#### STATED PROBLEM
Collect and copy out every line below that contains the string "computer". Matching is case-sensitive.

Entries on target coordinates
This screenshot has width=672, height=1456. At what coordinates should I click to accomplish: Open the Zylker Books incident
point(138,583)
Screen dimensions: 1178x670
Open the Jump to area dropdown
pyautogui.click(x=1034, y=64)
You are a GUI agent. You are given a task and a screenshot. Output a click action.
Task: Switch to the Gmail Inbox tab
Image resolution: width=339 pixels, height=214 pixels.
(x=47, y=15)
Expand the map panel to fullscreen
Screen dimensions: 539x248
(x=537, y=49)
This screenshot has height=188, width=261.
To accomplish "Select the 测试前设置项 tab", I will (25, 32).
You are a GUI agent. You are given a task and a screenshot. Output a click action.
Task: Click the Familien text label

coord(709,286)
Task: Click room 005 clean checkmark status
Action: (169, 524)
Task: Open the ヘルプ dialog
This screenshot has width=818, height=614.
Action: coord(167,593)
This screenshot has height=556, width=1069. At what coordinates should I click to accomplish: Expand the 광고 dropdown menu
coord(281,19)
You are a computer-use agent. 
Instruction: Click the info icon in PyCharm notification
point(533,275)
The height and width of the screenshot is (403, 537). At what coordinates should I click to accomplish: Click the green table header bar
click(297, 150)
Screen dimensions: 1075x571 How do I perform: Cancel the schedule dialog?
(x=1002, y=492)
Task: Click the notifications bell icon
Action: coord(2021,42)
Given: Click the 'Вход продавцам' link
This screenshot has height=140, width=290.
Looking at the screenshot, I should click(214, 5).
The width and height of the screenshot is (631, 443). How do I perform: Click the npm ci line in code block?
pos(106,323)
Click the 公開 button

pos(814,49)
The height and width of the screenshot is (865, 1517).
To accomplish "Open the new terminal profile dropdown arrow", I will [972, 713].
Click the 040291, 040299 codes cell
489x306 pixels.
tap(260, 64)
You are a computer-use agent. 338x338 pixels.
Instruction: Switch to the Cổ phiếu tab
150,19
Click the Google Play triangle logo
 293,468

#### SOLUTION BELOW
You are a computer-use agent. 
You are a computer-use agent. 338x338 pixels.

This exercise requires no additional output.